Avatar for drshoshanna
iVillage Member
Registered: 03-26-2003
In reply to: weegadge
Fri, 01-02-2004 - 11:10am

You have been disrespected by this "friend". Her behavior was awful,

iVillage Member
Registered: 07-05-2003
In reply to: weegadge
Fri, 01-02-2004 - 4:50pm
Thank you everybody for your advice I really appreciate it.

Weegadge

iVillage Member
Registered: 08-04-2003
In reply to: weegadge
Fri, 01-02-2004 - 6:40pm
:::I felt really disrespected

You were.

::I left knowing full well that her intentions were to sleep with him and maybe that was a mistake.

Personally, I think you made the right decision - you walked away. You gave her the choice and she made her choice. The guy, sex, a fling (whatever) over you.

::She did end up sleeping with him and now of course tells me she feels terrible about it.

Oh, she feels so terrible....sorry I don't buy it. She's only unhappy because of how you feel, guilty because she knows she betrayed you.
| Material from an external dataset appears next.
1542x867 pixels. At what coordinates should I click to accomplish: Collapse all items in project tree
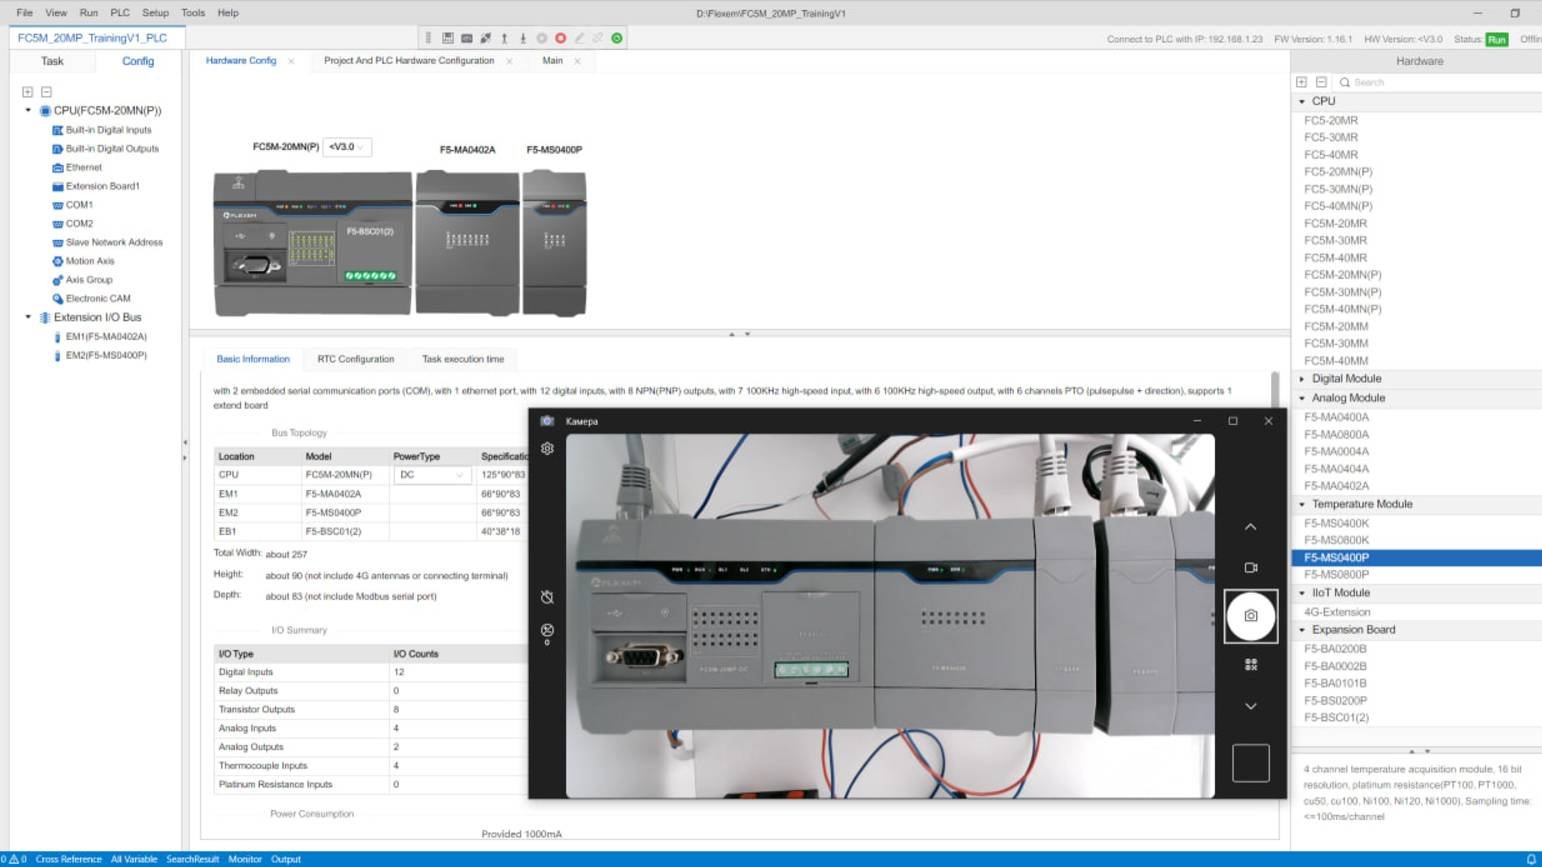(x=46, y=92)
She stepped in, took over, backstabbed you, didn't leave the party with you, stayed with him, and now that she's had her O, she also wants to have the friendship remain in tact....I think not. In the *friendship garden* this weed (her) needs to be pulled and removed from your life.

She did what she wanted to do. She has no loyality to you as a friend. She also has no integrity.

::She doesn't want this to be the end of our friendship

Then she shouldn't have betrayed you, period.

::I feel like I've been betrayed and I don't know how to handle this. Should I forgive her?

NO, NO, NO, IMO

::And if so how is that supposed to happen in three days.

Getting over the anger and pain of her betrayal will take longer than three days. You will have to grieve for the person you thought she was, reconcile it with the person you really know her to believe now after what she did. You will have to determine if remaining friends with her is in your best interest. Like will you be able to confide in her, share with her, be around her without feeling anger?

My best to you in deciding what is important to you.